27 de setembro de 2008 em 12:48
Viva a da Boa Total!
A própria identidade em obra artística….sim sim sim sim uma pessoalidade que é catapulta, que te arremessa, te transfere pro ciber, pra um high tech pop…que é metafora pra um zilhão de outras pessoalidades urbanas de listras, de pumas, de correntes de metais.
É seco, espacial, desenhado…mas te hipnotiza porque vibra.

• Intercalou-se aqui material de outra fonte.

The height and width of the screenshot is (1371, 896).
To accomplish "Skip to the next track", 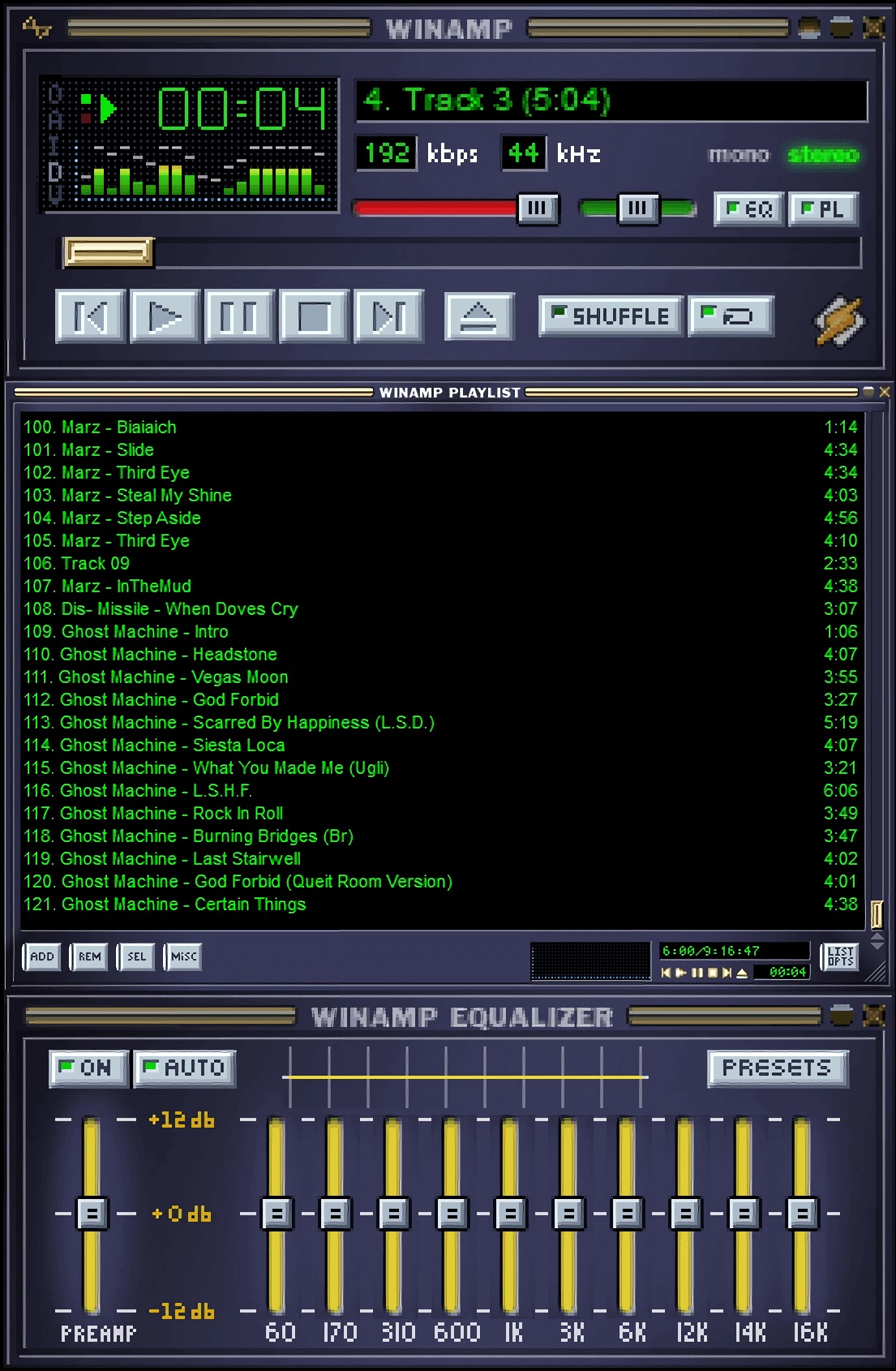I will click(389, 316).
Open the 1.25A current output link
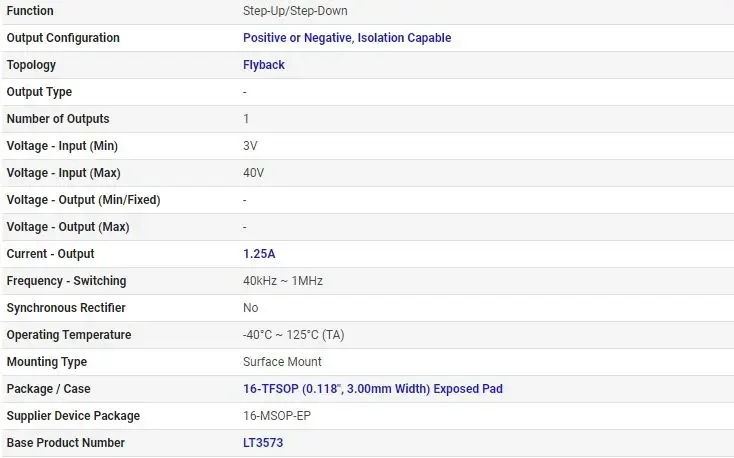Screen dimensions: 734x458 coord(259,254)
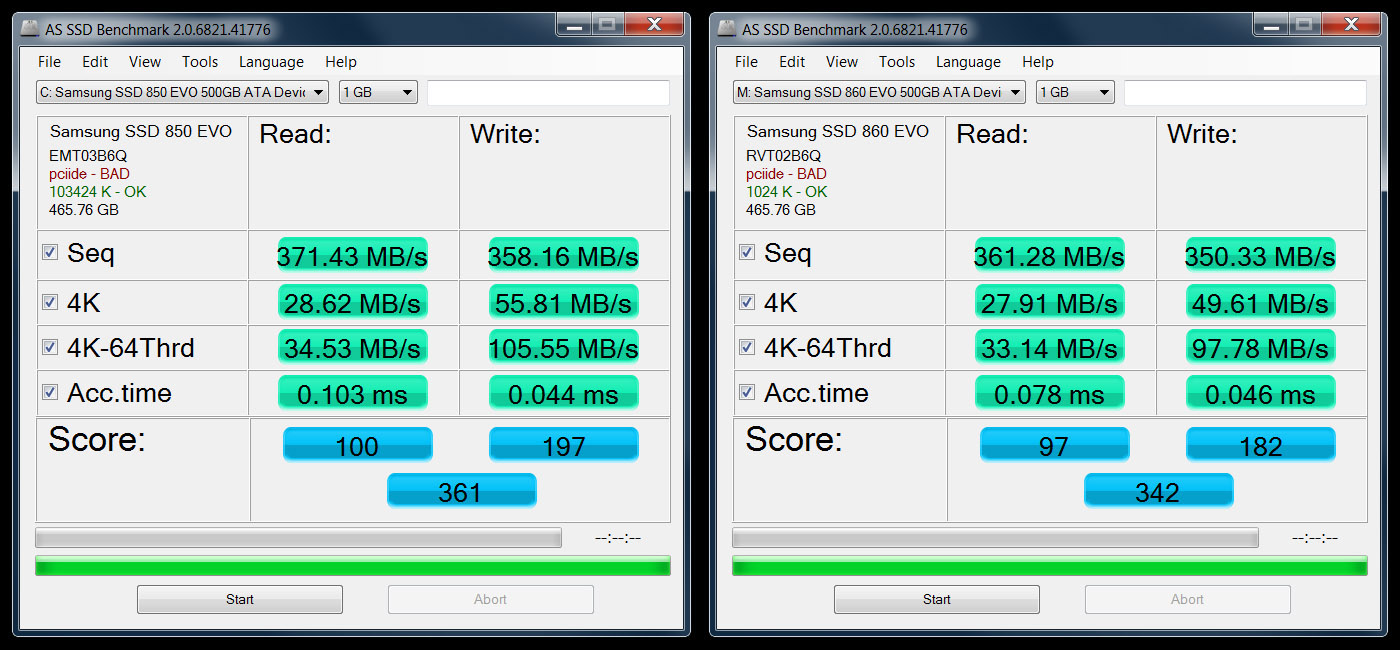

Ações que surgem num outro sutil ritmo e te surpreendem com uma lógica de construção que é sim dança.
Camadas e sobreposição de sentidos.O clichê da discoteca ampliado e subvertido, e o pino no globo que é efeito de luz, me fala de espaço, de galáxia, de proteína e enzima, de corpo, de muita gente convivendo junto = multidão, de células (automia X dependencia).
Quase um jogo onde o sentido é o de reordenação dessas imagens. Gerar novos sentidos e o olho do outro (público) constrói o que vê, lê e re-significa junto, elabora… como num game.
Não é “casual”…casualidadezinha metrosexual. É gay, muito gay! Mas é também muitooo mais… Uhu….QUE BOM!
dança -informação- cientifica – helena – rafael- mapas do corpo –
eita eita…
29 de setembro de 2008 em 20:46
muito obrigado pelas vossas impressões e leituras sobre o meu trabalho, fico muito satisfeito por saber que ele pode fazer eco assim ao longe do meu espaço de segurança.
´
como a helena dizia há dias é dificil enxergar ao longe, mas é possivel sentir ao longe os olhos dos outros. espero voltar/ficar em breve porque o vosso projecto deixou marcas no meu corpo!
até amanhã. rafael
P.S: fica prometido escrever mais sobre esta experiencia e sobre o desejo de continuar esta contaminação/colaboração com o NCD.